Originaire de Cannes dans le sud de la France, passé par l’ENA, François Léotard fut à la fois maire de Fréjus de 1977 jusqu’à 1997, conseiller régional, député du Var, et deux fois ministres. C’est dire si l’action politique fut au cœur de la vie de cet homme, souvent brocardé par son frère Philippe, comédien, qui s’autoproclamait « ministre de la défonce » alors qu’il était au gouvernement.
Dans les années 1985-1990, il fut l’un des quadragénaires en vue de la droite française avec Alain Madelin et Gérard Longuet, entrés également à l’Assemblée nationale en 1978. Ces jeunes loups de la politique, chouchous des médias, affichaient un libéralisme décomplexé, s’inspirant de l’arrivée au pouvoir aux États-Unis de Ronald Reagan.

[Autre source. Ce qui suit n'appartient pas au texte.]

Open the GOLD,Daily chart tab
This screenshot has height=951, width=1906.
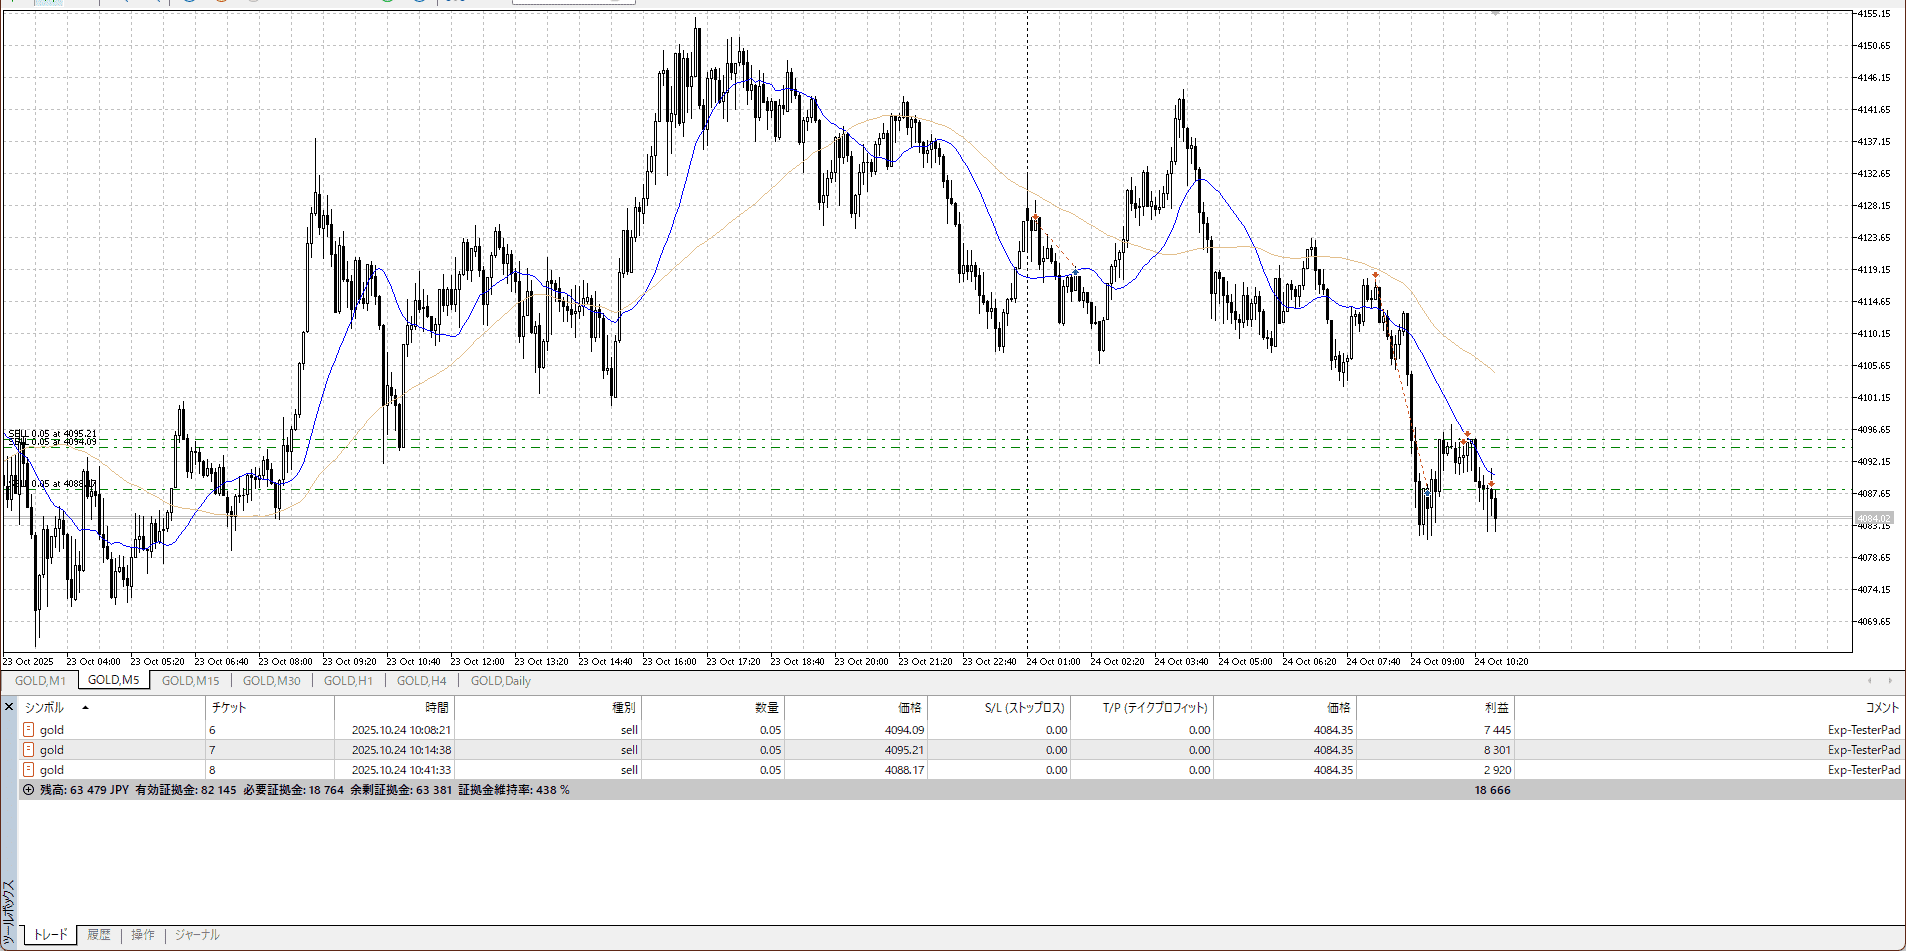click(x=500, y=681)
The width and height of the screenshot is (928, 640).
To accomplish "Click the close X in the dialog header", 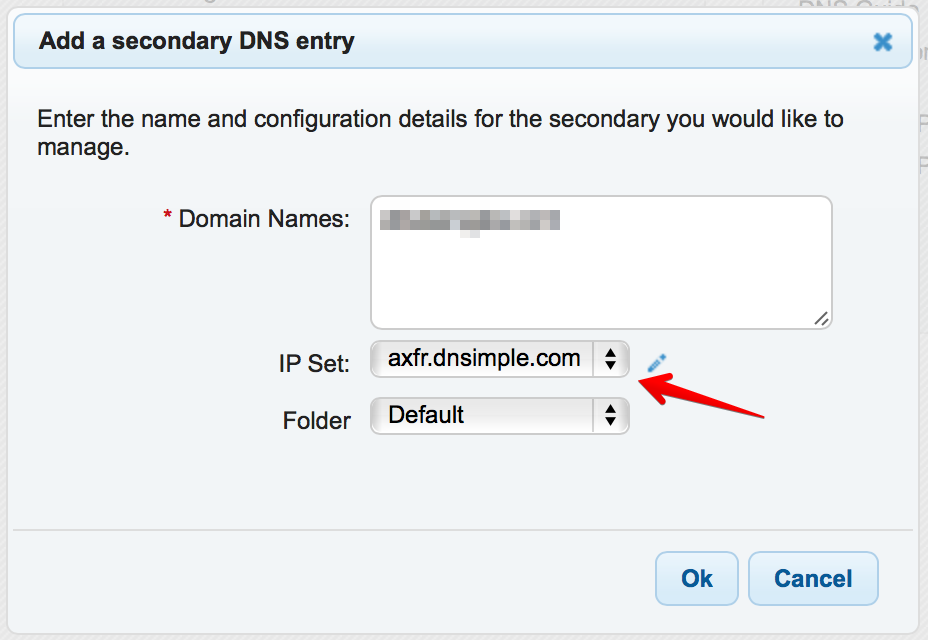I will 881,42.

Ministre de la Culture dans le gouvernement de Jacques Chirac, sous la présidence de François Mitterrand, de 1986 à 1988, il renonce à l’idée d’être candidat à l’élection présidentielle. En 1993, il devient ministre de la Défense dans le gouvernement d’Édouard Balladur, ce qui le place en première ligne dans l’opération « Turquoise », intervention très critiquée des troupes françaises au Rwanda, sous mandat de l’ONU.
En 2001, il quitte la vie politique, dégoûté de son aspect « prostitutionnel » fait de flatteries et de mensonges. La suite de sa vie sera marquée par les affaires. Condamné en 2004 à dix mois de prison avec sursis pour blanchiment et financement illicite d’un parti, à deux ans de prison avec sursis et 100 000 euros d’amende dans l’un des volets de l’affaire Karachi en 2021, un dossier complexe qui avait établi l’existence de rétrocommissions sur des contrats d’armement avec l’Arabie saoudite et le Pakistan destinées à financer en partie la campagne présidentielle d’Édouard Balladur en 1995.